Problem to solve =>
Transcribe the passage of the article on laser surgery to change eye color below, beginning at the words "A Korean student" and stopping after "from The Ring.".

Reading text =>
╔══

Photo: Sellwell/Shutterstock

New Surgery Can Turn Brown Eyes Blue

by Anne Merritt Nov 11, 2011
I bet Oprah will have some opinions on this.

A Korean student of mine came to class one day with big saucer pupils like a Japanese doll.

“I bought blue lenses,” she said, pointing to her oversized irises which were murky, spooky blue. She probably spent a lot of saved-up allowances on the colored contacts. “Now I look like you!”

In fact, she looked like the girl from The Ring.

Depressingly, after a few more decades of allowances, she might be able to laser her peepers blue.

A California doctor has created a laser procedure to permanently change the color of brown eyes. For the past yen years, Dr. Gregg Homer has been developing the technology to remove the brown pigment from the surface of the iris. Even dark-eyed people have blue pigment underneath the brown in their eyes. That blue is revealed a few weeks after the procedure, when the body sheds the altered brown tissue. Dr. Homer told Los Angeles radio station KTLA that the surgery should be available within 18 months.

As a scientific development, yes, Dr. Homer’s laser work is impressive. I’m more concerned with the social effect of this procedure.

We’ve read the Marie Claire op-eds. We know that cosmetic surgery is more popular now than ever before. The whole debate of whether it helps or harms us psychologically is a minefield of differing opinions. So be it. The trend that doesn’t sit well with me is the rising number of black and Asian people getting bleached, planed, and altered. In these surgeries, it seems the patients are not just seeking beauty, but seeking the pale and light-eyed European version of it. In creating a procedure that can turn brown eyes blue, but not the other way around, Dr. Homer is feeding the notion of a one size fits all Aryan beauty mold.

In her not so distant future, that teenaged Korean student of mine will likely spend huge sums of money on whitening skin creams, get eyelid surgery for wider-looking eyes, and maybe a nose job or jawline surgery for a more angular look. She may have her grandmother’s eyes. She may alter them with little hesitation, if this surgery spreads to South Korea.

On this issue, Globe and Mail writer Dakshana Bascaramurty said it perfectly. “It’s 2011, the population of North America is as diverse as it has ever been, and we’re still on a quest to make everyone fit the same beauty mold?”

Based on Dr. Homer’s lengthy waiting list, it seems the answer yes.

╚══

Records =>
╔══

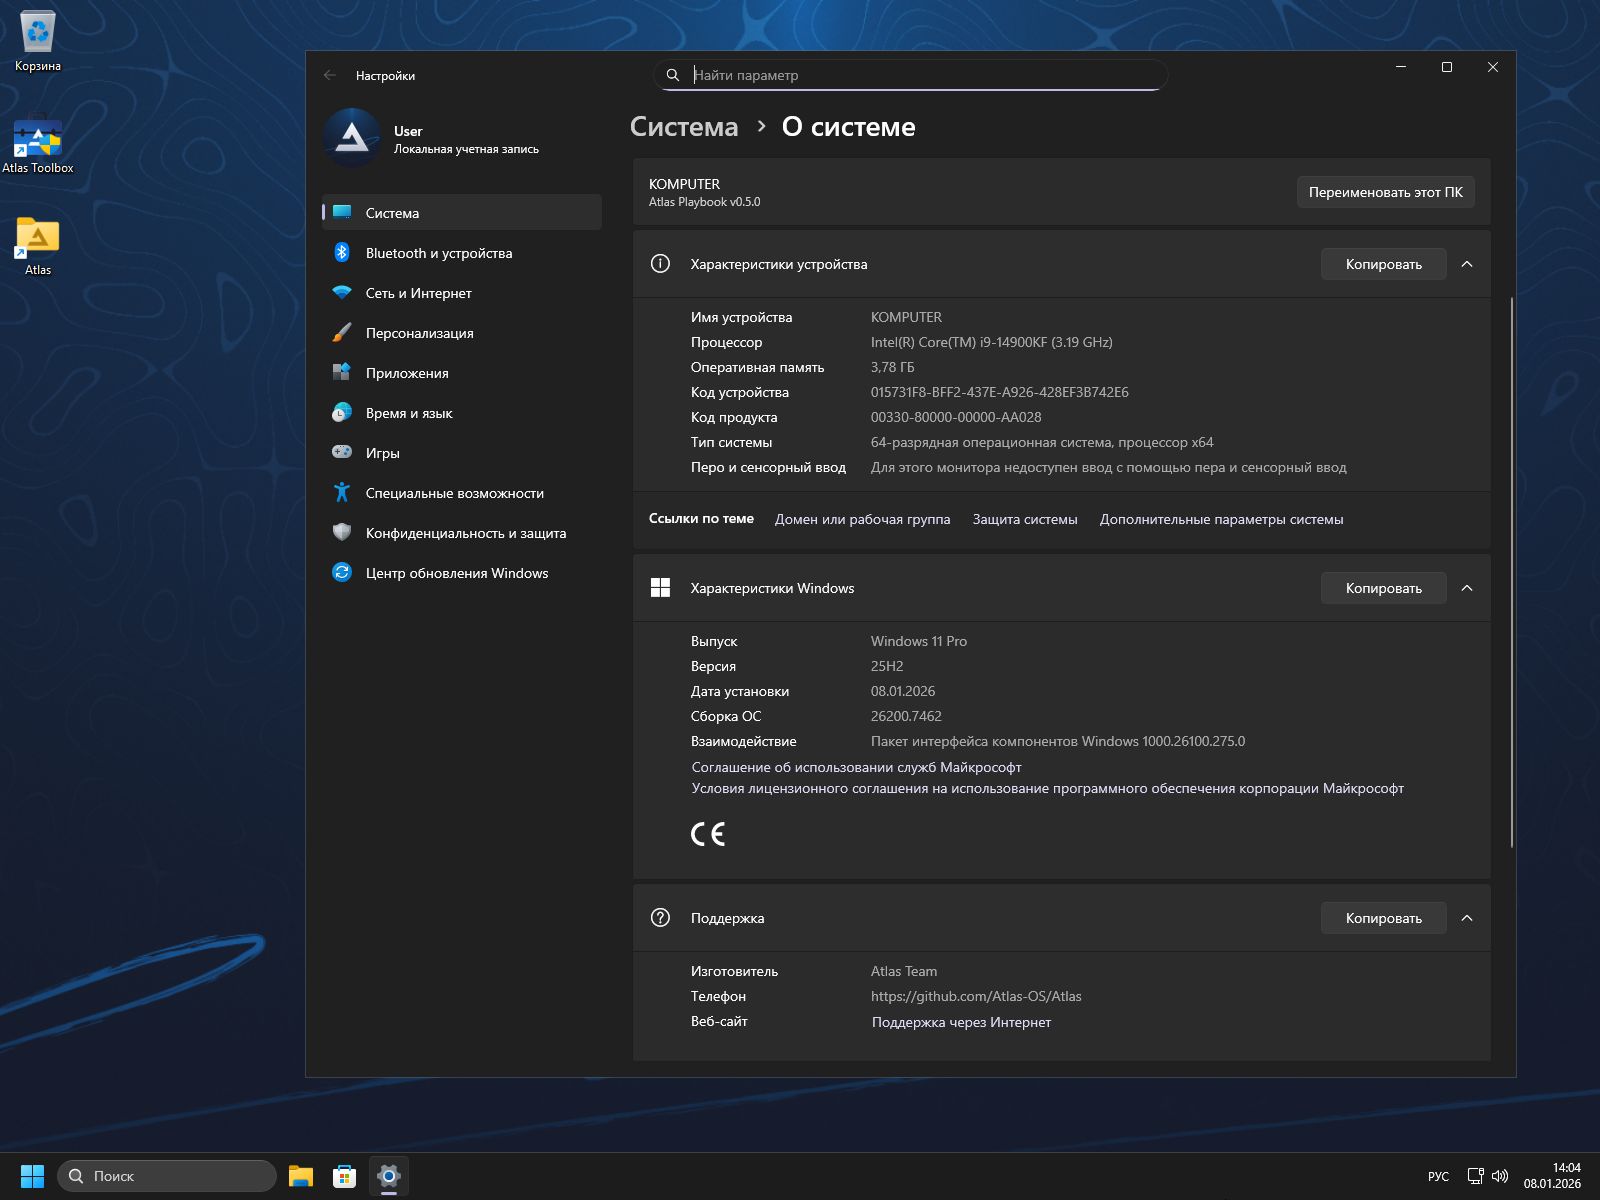1600x1200 pixels.
Task: Click the Microsoft Store taskbar icon
Action: click(345, 1176)
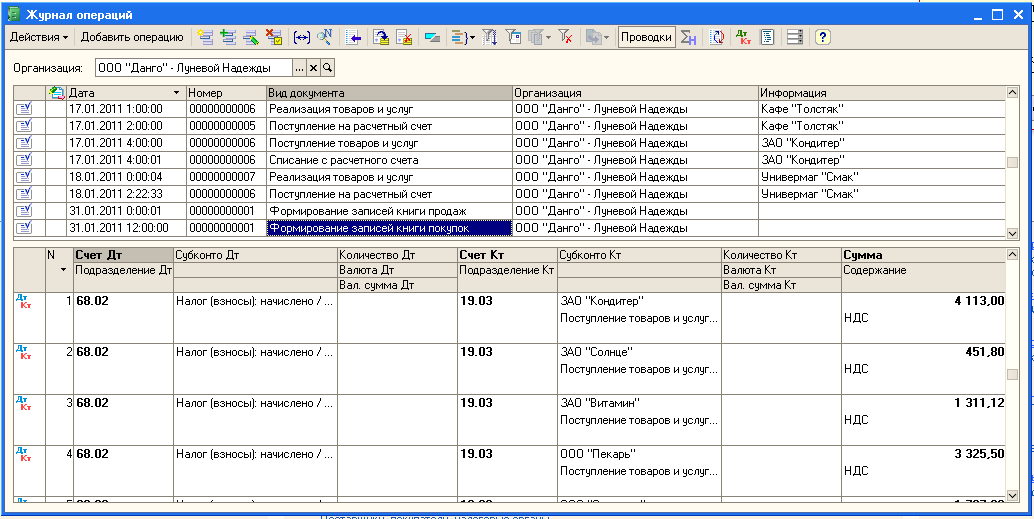Click the Disable filter icon
The height and width of the screenshot is (519, 1034).
tap(565, 37)
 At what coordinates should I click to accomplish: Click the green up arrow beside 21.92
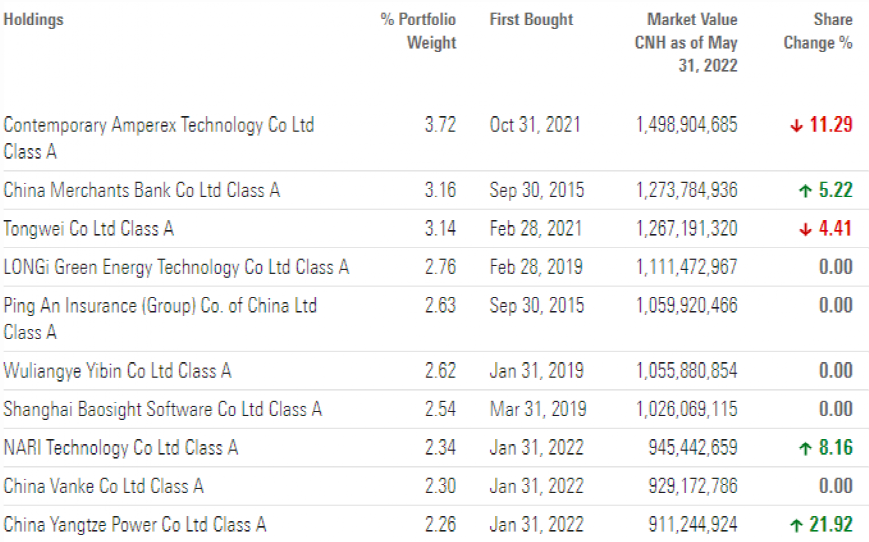click(796, 525)
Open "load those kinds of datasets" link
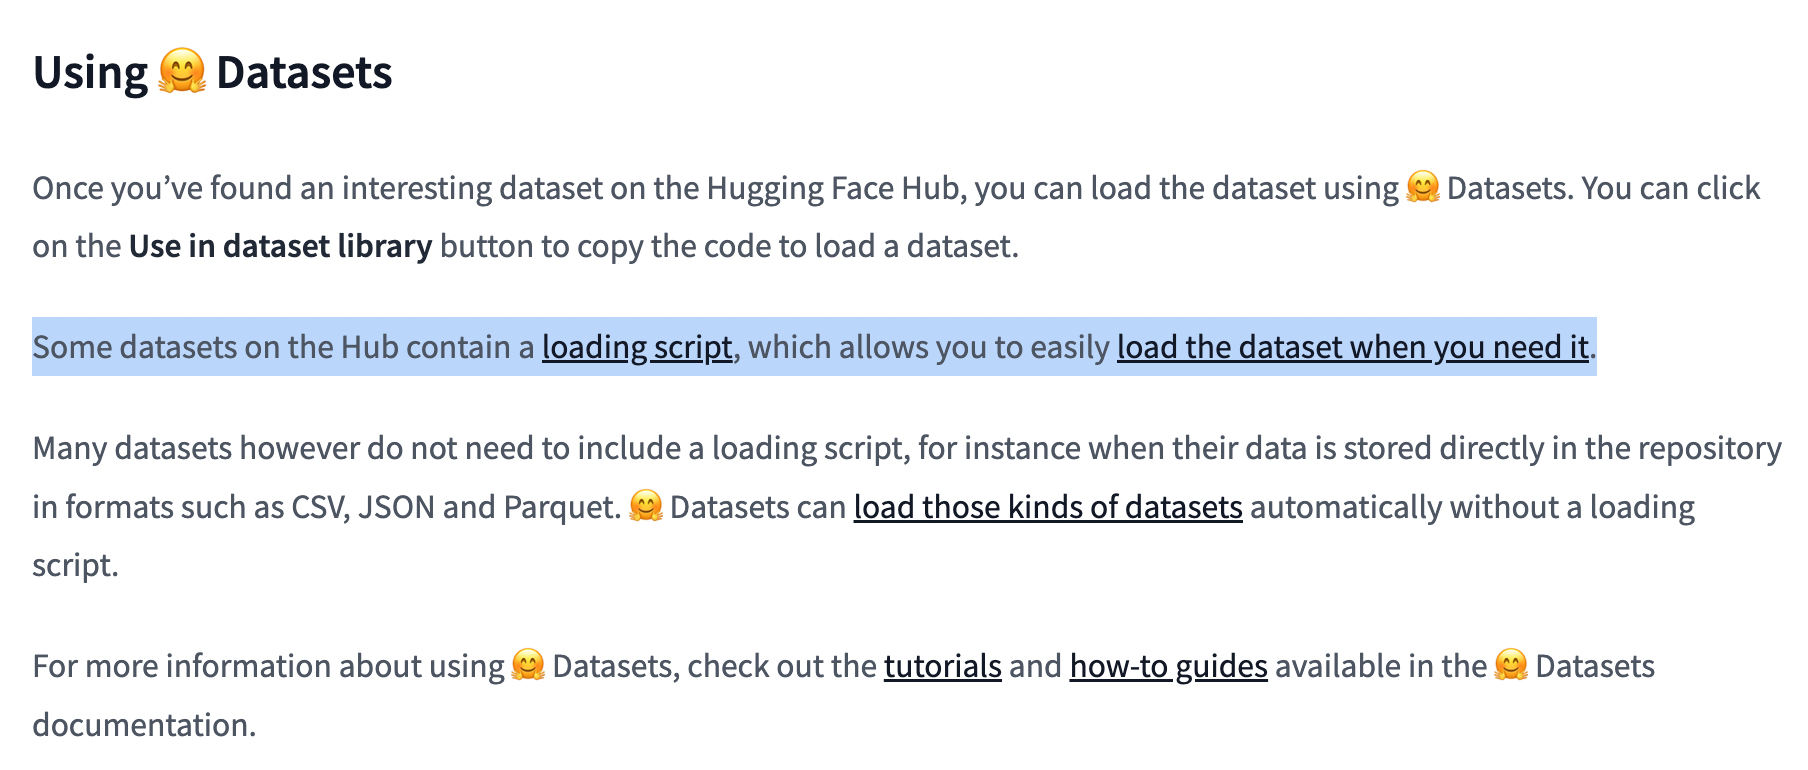 point(1048,507)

╚══

Response for this exercise =>
A Korean student of mine came to class one day with big saucer pupils like a Japanese doll.

“I bought blue lenses,” she said, pointing to her oversized irises which were murky, spooky blue. She probably spent a lot of saved-up allowances on the colored contacts. “Now I look like you!”

In fact, she looked like the girl from The Ring.